Mayoritas Gu Master tanpa disadari telah mengembangkan sedikit lapisan keberuntungan peti mati hitam.

Kecuali Hei Lou Lan, dia masih memiliki keberuntungan biru berlimpah yang tidak berubah.

Melihat sekelilingnya, Fang Yuan merasakan matanya sakit, ia pun segera berhenti menggunakan Gu inspeksi keberuntungan.

Ketika seorang Gu Master naik pangkat, akan ada qi langit dan bumi yang tak terbatas, menggunakan cacing Gu di lingkungan seperti itu akan menimbulkan reaksi balik.

Jika dia terus-terusan menggunakannya, dia dan cacing Gu miliknya akan menderita cedera, atau bahkan menghadapi kematian.

Saat penglihatannya kembali normal, Fang Yuan menatap Tai Bai Yun Sheng lagi.

Ia berenang di tengah badai petir, terbang melalui celah-celah awan, memamerkan pencapaian terbang tingkat masternya.

Tubuhnya tidak lagi memiliki Gu yang bersifat defensif, ia mengandalkan pergerakannya untuk menghindari bola-bola petir yang kacau, bagaikan berjalan di atas tali, ia berada dalam bahaya besar.

Demi menghindari malapetaka duniawi akibat menahan asap, ia menerjang awan guntur.

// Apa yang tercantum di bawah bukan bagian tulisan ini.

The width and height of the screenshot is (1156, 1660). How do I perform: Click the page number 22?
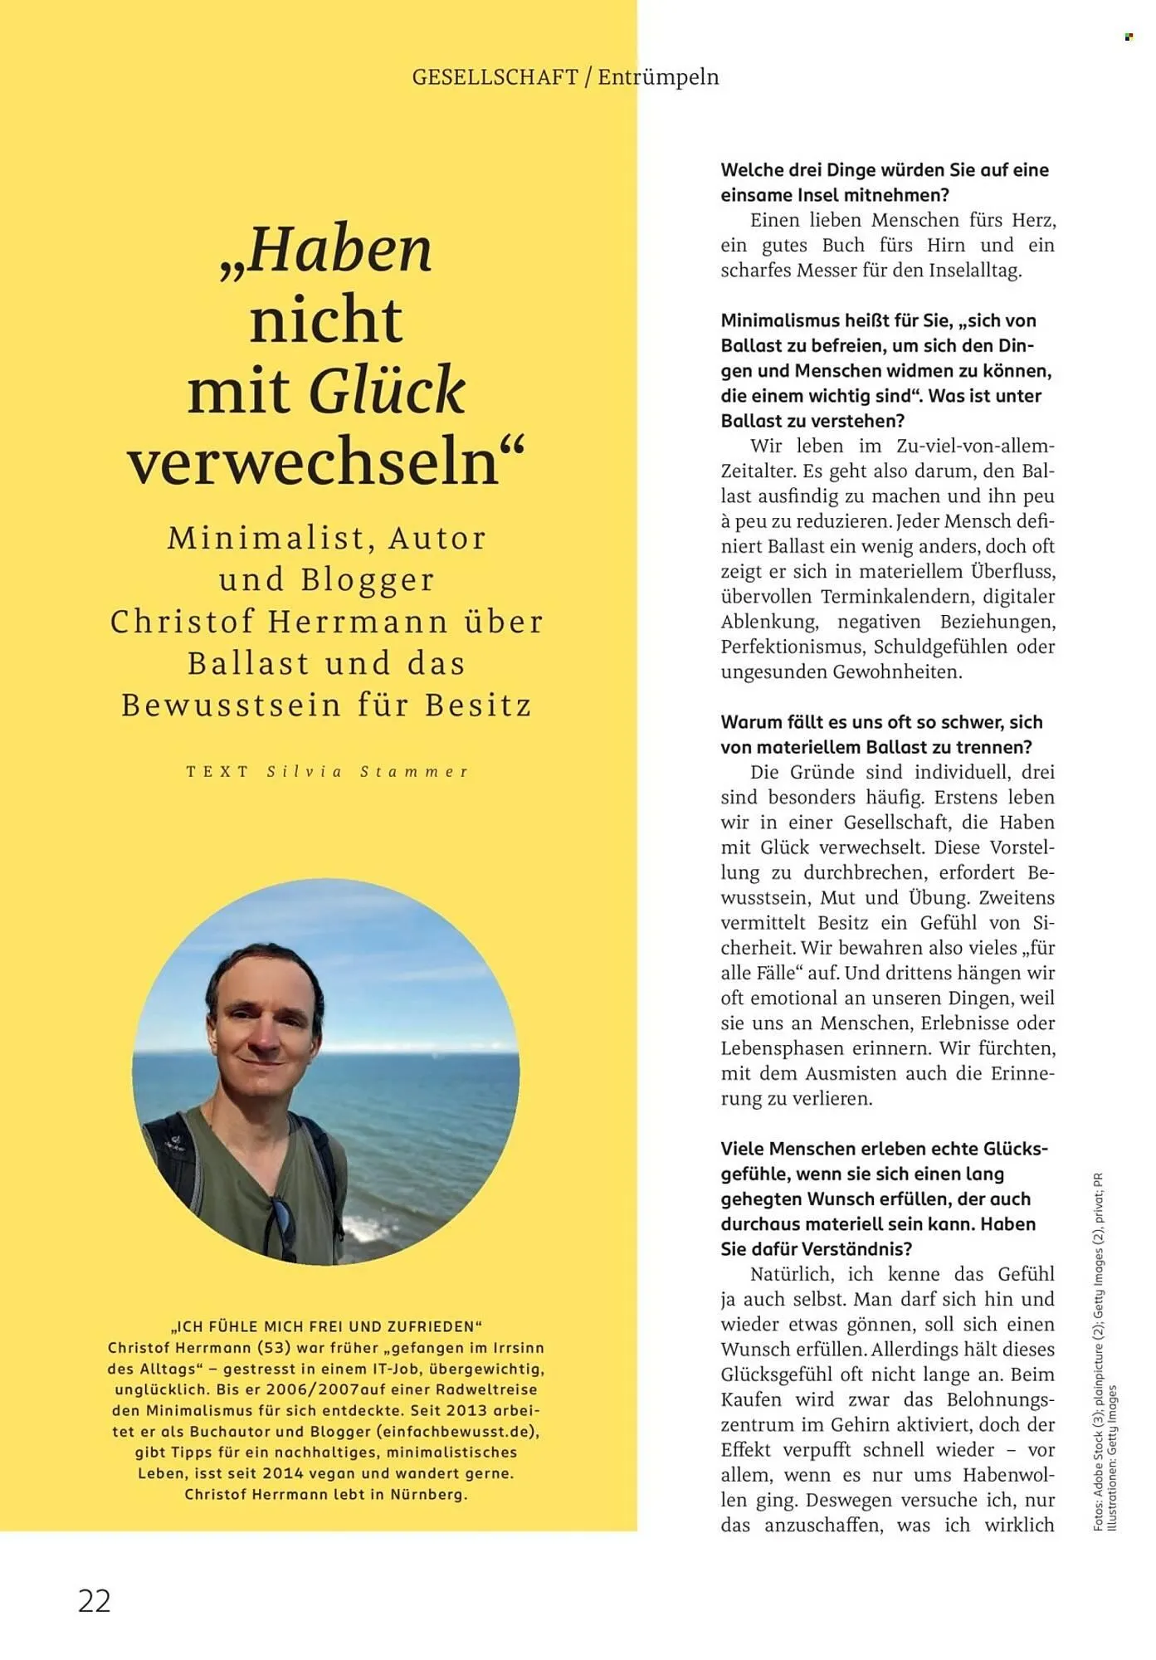(x=94, y=1600)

Ini merupakan keputusan bijak saat mempertimbangkan dua kesulitan, tetapi juga merupakan pilihan yang tak berdaya.

“Kalau bukan karena aku punya saripati abadi anggur hijau, dan bisa mencairkannya untuk membentuk saripati purba yang tak terbatas, kecepatan terbang gila seperti itu pasti sudah menguras habis energiku sejak lama.” Tai Bai Yun Sheng terengah-engah, rambutnya acak-acakan, dan tubuhnya terasa lemas, situasinya semakin berbahaya.

Wuusss!

Tiba-tiba, bola petir yang kacau berubah arah dan menyerang ke arahnya.

Tai Bai Yun Sheng ingin menghindarinya, tetapi sudah terlambat, dia hanya bisa menatap dengan geram dan pandangan geram.

Pada saat krisis, pilar cahaya putih melesat dan langsung menghantam bola petir yang kacau ini.

Bola petir itu dengan cepat meleleh karena sinar cahaya, berubah menjadi qi surga murni.

Alihkan bencana Gu!

Bantuan dari Eighty-Eight True Yang Building datang sekali lagi, menyelamatkan Tai Bai Yun Sheng.

“Hampir saja, meskipun aku sudah menjadi Dewa Gu, aku tidak punya pertahanan apa pun. Jika aku terkena bola petir yang kacau itu, aku akan terluka parah. Konsekuensinya tidak terbayangkan!”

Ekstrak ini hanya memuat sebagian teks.